In this context, to insist on upholding a sentencing of only one for a crime committed by a group, which if executed would be irreversible, is a gross violation of Ratnayaka’s human rights. The fact that this insistence on upholding his punishment is based on the racist element that this soldier is a Sinhala Buddhist should be universally condemned.
Dr Jayatilleka also picks a bone with the task force appointed for the Archaeological Heritage Management of the Eastern Province. The fact that Defence Secretary General Kamal Gunaratne is heading both these task forces is a bitter pill for Dr Jayatilleka who does not see eye-to-eye with the General.
In his article, Dr Jayatilleka notes that even the foreign journalist P.K. Balachandran has observed that this task force is without any Tamil or Muslim representation, despite these two communities constituting two thirds of the population. It is a pity that Dr Jayatilleka despite being the academic was unable to correct the misperception of a foreign journalist. The insinuation that the Sinhala Buddhists would do a disservice to Muslims or to Hindus should have been corrected.
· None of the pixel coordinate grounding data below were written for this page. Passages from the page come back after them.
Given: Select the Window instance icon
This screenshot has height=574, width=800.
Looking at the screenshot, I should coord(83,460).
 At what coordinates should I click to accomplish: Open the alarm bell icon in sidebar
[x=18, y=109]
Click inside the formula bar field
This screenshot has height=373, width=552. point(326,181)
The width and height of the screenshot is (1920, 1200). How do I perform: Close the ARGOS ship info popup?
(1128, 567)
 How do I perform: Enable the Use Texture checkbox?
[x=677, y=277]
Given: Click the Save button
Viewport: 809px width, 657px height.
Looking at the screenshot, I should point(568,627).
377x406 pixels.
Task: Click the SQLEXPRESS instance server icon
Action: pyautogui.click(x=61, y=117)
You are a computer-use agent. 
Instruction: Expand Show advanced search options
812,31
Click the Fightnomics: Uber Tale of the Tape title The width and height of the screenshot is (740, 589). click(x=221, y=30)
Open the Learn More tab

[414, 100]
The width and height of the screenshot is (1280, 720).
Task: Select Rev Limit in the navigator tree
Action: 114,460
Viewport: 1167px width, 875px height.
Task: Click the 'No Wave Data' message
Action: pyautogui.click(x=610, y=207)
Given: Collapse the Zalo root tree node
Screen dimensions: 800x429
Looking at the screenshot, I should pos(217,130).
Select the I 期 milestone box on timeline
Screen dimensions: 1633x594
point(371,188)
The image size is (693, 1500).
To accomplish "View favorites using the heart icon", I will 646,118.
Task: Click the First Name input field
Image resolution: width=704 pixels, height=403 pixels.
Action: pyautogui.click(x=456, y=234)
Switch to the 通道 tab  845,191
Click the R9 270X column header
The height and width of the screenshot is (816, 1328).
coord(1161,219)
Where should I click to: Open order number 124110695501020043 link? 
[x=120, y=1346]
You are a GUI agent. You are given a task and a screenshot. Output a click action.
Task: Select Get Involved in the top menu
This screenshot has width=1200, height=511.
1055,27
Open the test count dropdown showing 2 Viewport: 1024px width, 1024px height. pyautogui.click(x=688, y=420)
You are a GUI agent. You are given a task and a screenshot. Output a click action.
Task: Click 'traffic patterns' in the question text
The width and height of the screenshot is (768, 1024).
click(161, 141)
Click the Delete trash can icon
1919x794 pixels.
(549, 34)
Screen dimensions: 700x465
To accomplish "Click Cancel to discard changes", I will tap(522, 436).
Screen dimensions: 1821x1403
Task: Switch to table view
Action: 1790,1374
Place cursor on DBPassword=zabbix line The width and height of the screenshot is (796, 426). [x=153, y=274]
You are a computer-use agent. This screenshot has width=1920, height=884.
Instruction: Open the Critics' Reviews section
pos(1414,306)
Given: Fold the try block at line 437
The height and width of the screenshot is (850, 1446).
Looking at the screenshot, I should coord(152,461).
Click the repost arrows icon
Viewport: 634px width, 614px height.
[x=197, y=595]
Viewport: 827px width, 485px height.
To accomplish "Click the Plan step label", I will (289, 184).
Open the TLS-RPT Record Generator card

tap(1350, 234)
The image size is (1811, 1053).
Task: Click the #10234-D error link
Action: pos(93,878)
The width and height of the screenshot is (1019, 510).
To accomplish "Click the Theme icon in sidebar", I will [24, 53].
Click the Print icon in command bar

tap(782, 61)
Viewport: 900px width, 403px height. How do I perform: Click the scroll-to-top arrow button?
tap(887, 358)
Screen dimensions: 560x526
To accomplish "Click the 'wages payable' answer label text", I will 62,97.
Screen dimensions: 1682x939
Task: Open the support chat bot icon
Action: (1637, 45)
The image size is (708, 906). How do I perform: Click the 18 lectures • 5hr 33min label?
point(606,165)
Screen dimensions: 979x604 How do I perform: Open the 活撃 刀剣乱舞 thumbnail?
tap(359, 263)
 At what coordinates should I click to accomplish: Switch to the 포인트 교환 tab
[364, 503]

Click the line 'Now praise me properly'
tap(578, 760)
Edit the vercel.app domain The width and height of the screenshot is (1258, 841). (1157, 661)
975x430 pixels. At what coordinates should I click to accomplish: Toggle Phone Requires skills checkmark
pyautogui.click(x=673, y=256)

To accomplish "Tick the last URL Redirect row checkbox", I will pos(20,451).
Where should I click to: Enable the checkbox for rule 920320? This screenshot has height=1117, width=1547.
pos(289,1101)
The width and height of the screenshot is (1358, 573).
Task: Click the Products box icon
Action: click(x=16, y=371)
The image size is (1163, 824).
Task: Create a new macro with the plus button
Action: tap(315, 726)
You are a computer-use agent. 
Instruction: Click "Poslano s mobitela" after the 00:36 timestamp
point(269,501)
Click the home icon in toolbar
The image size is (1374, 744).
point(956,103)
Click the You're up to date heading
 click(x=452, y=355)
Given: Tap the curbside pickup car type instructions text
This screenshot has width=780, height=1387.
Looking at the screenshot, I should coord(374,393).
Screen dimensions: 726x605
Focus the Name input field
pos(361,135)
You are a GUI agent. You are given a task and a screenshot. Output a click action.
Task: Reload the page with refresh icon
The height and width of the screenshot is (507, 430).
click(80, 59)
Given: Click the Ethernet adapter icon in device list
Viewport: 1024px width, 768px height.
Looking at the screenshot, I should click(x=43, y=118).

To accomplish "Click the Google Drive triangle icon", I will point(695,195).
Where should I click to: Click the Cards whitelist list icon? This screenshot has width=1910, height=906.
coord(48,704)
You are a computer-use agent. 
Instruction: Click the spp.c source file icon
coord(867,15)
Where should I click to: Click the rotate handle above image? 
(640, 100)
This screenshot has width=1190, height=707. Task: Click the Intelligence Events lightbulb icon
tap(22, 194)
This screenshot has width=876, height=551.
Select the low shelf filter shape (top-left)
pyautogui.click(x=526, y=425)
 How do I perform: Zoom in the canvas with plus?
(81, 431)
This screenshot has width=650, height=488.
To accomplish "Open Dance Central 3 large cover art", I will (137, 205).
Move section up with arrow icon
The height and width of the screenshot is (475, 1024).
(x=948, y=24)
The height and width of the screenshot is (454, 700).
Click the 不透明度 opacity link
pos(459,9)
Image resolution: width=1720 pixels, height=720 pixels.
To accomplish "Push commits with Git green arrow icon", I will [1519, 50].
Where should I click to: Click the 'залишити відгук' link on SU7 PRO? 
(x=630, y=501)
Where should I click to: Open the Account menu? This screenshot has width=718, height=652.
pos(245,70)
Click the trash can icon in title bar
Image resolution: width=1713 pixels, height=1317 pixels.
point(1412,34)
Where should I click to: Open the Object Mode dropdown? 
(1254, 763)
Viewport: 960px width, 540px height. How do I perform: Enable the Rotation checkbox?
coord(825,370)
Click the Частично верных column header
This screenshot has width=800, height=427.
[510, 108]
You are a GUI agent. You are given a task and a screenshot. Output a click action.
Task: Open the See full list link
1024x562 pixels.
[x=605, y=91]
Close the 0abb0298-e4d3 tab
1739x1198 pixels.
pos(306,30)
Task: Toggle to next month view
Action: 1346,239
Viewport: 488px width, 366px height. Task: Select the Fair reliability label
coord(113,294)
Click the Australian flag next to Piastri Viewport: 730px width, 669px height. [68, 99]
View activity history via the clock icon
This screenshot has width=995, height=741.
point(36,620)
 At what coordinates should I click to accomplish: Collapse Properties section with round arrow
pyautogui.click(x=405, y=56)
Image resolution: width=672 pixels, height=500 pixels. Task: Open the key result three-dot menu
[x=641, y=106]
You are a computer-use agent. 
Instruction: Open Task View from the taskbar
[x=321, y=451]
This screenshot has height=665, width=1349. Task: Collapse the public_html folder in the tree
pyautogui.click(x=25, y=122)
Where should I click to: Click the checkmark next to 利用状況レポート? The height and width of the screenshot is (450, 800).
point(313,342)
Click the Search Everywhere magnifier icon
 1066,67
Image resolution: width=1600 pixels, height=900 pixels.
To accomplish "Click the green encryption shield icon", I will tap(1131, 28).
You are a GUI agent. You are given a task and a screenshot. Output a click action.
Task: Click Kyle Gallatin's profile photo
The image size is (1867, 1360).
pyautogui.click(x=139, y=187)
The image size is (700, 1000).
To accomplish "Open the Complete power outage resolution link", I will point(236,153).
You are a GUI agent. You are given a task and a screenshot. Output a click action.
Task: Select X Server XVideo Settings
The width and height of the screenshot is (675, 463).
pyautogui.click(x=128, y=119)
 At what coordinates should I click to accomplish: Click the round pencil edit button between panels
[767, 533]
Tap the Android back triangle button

This kind of racist suggestions that a community can only trust their own kind and not the other Sri Lankans is despicable.
If that were true, then one must wonder at the reasons for the Catholic MPs who were in the then Government to prevent the Easter Sunday massacres. Harin Fernando shocked Sri Lanka when he confessed to having been forewarned of the attacks and chose not to do anything other than save his skin. In the same argument, Sajith Premadasa, Rajitha Senaratne, Mangala Samaraweera, Patali Ranawaka or any of the Sinhala politicians in this camp should not fear elections, but they do.
Dr Jayatilleka tsk tsk over Police brutality” for arresting those who were protesting the death of a man half way across the world, two weeks after the incident. There are some glaring omissions – including the absence of protests for the Sri Jayewardenepura undergraduate Pasindu Hiroshan. Pasindu sustained critical injuries to skull and brain after yet again another ragging incident went horribly wrong. The socialist groups ought to be protesting over these incidents than something unrelated to Sri Lanka. However, they will not; nor will the Premadasa camp.
Nothing to offer
Both the Premadasa group and these socialists are fellow travellers. With nothing to offer to their voters, they are hoping to gain ground by discrediting the incumbent Administration. Dr Jayatilleka finds it opportune to join the chorus. He is waiting for Premadasa to notice him and beckon him to his side.
However, Premadasa might not as he knows Dr Jayatilleka to be a slick character. Dr Jayatilleka does not have any special affinity with Premadasa or his politics. It is just that after his last encounter with the then Joint Opposition in which some members including Pavithra Wanniarchchi roundly told him off for his surreptitious attempts to push his devolution ideas into the camp, he feels that the Pohottuwa doors are forever closed for him.
However, if by chance the present Administration gives him an ambassadorship, preferably to a country that snows, Dr Jayatilleka in his true opportunist style would effortlessly change his tune. He has done so many times before and to repeat yet again would not be an issue.
If such a chance dawns on him under this Administration, then he would not be worried about the overrepresentation of Sinhalese, Buddhists or military or the task forces bypassing elected officials. Then, he would be passionately arguing that as Sri Lanka is the only isle with the unique Sinhala Buddhist identity, whether the adjective should be Sinhala” buddhists or Buddhist” Sinhala. Unfortunately for Dr Jayatilleka, both this Administration and most probably the Premadasa’s camp know that to have him on board would be to deal with another Hoole.